In North Hyde Park, developer Asana Partners’ mixed-use project Rome Collective is under construction on Rome Avenue a few blocks south of Cass and the Green Spine. Along Nuccio Parkway in Ybor, the 50-acre mixed-use Gasworx district is taking shape. In late 2024, Gasworx, a partnership between national developer KETTLER and Ybor developer Darryl Shaw, opened its first residential building, the luxury apartment community La Unión Residence and Social Hall. Right now, multiple buildings and a mix of residential, office, retail, and restaurant space are under construction. The ambitious project along the Green Spine corridor is just a stone’s throw south of the intersection of Nuccio and Seventh Avenue, the starting point for the Ybor extension project.

The extension is split into two phases. The first phase continues the separated cycle track up Nuccio, east to 15th Street, and up 15th to 17th Avenue. From 17th Avenue to 21st Avenue, the second phase runs a 14-foot-wide shared-use sidewalk along Cuscaden Park. The two phases of the project cost a combined $4.44 million, with two federally funded Florida Department of Transportation Local Agency Program grants covering most of that.

Making an impact

In 2016, the first phase of the Green Spine opened along Cass downtown from the Cass Street Bridge to Nebraska Avenue. As the cycle track expanded over the years, biking to work became a realistic option for people looking to get some workday exercise or looking to avoid congestion and paying to park. It’s a safe biking route through the urban core of the largest city in a region routinely ranking among the worst in the country for pedestrian and bicyclist deaths. And the Green Spine is the model for the quick-build projects Tampa has launched in recent years. In fact, those quick-builds, -low-cost transportation projects with short construction times and safety and accessibility improvements for pedestrians, bicycles, e-bikes, and scooters - started with the Green Spine extension across the Cass Street Bridge.

Shifting gears

With the Green Spine nearing completion, Tampa's transportation staff is shifting gears to focus on what’s next for the city’s bicycle route network. 

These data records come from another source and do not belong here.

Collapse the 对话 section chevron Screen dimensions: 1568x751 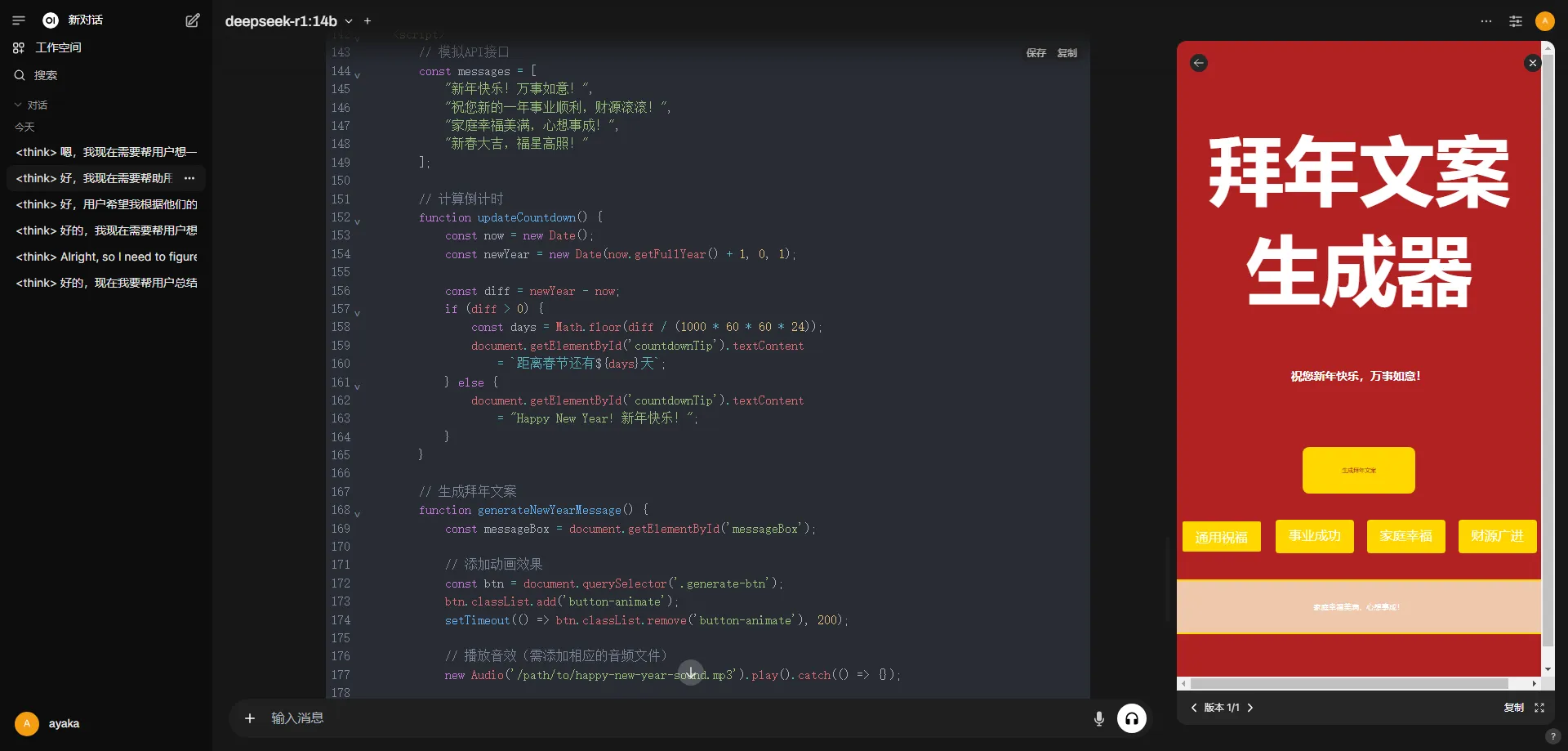click(18, 105)
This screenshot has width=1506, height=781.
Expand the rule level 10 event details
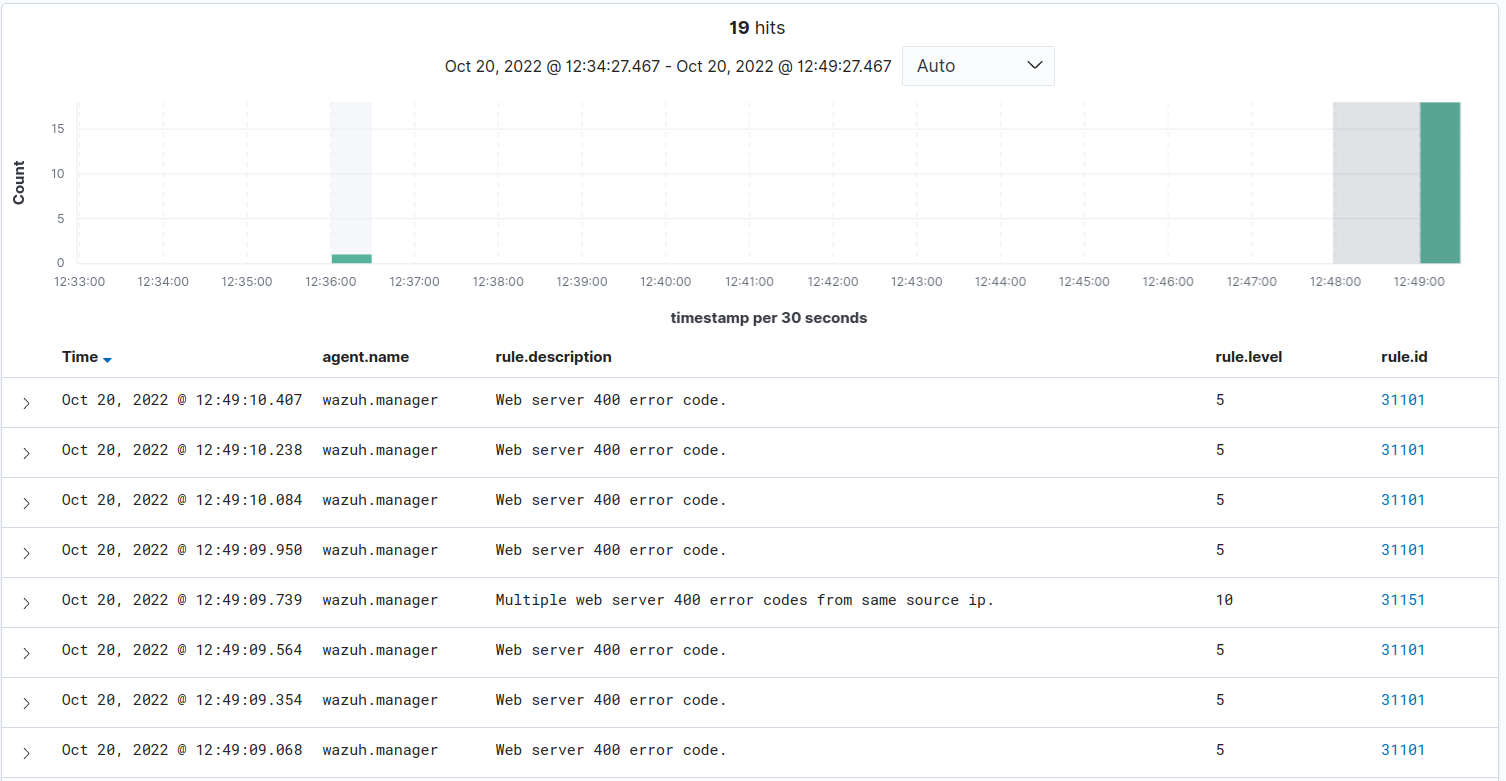[x=26, y=602]
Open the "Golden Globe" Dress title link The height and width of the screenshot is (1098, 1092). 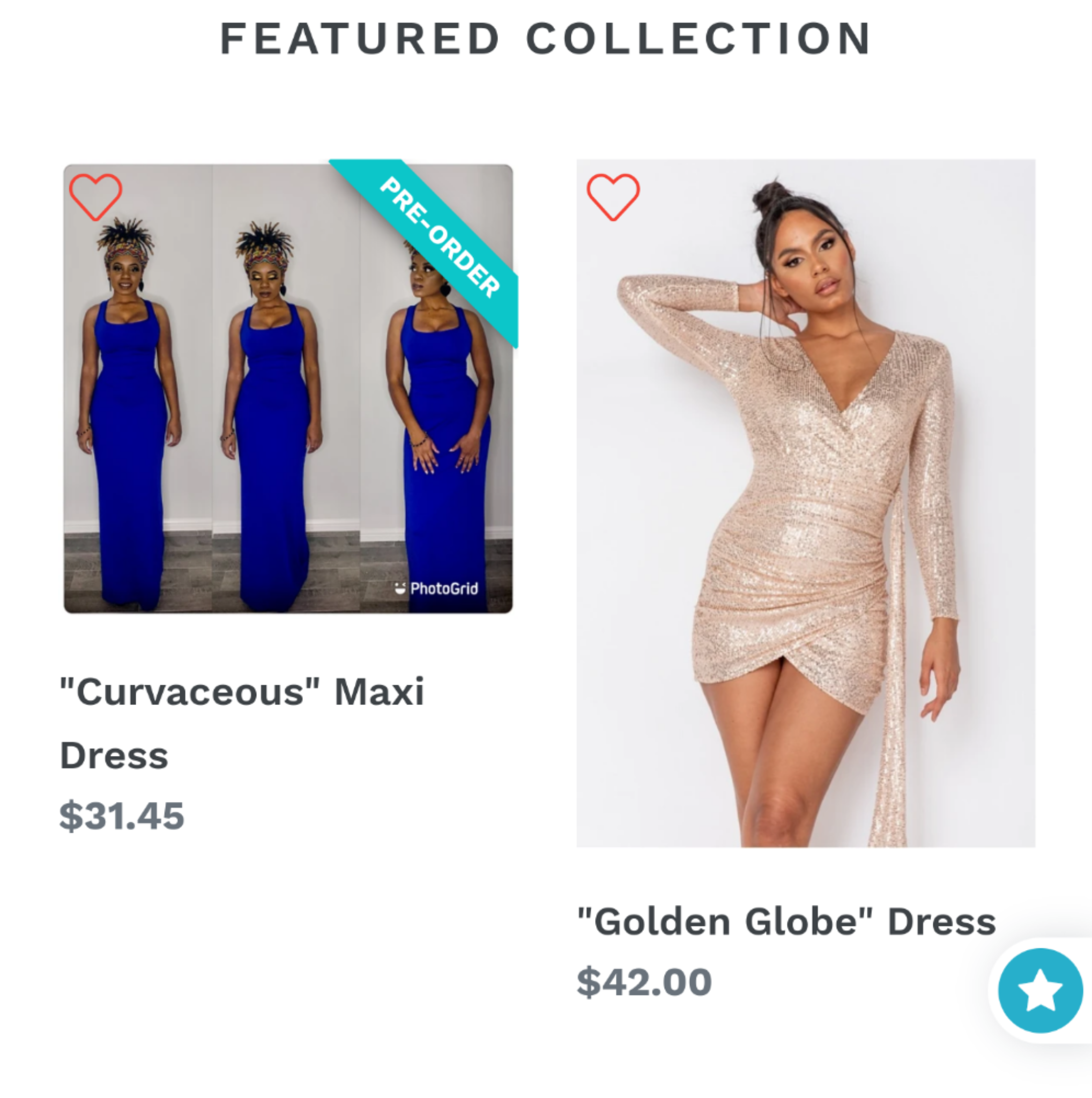pyautogui.click(x=786, y=921)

“Generally, at this point, we are moving to a phase where we are doing connectors between these long-planned larger corridor projects,” Campbell says. “Now we’re finding ways to make better connections and tie everything together. We’re looking for ways to enable commutes and leisure trips on bicycles between major centers in the city and make better connections into the neighborhoods from those corridors we have been working on for very long.”

The city’s upcoming West Riverwalk expansion project will turn Rome Avenue in West Tampa into a key north-south bike route that connects with the east-west Green Spine at Cass Street. “Complete street” improvements to Rome such as on-street bike facilities, enhanced crosswalks, and pedestrian walkways are intended to make the road a safe, convenient, and well-used bike and pedestrian route.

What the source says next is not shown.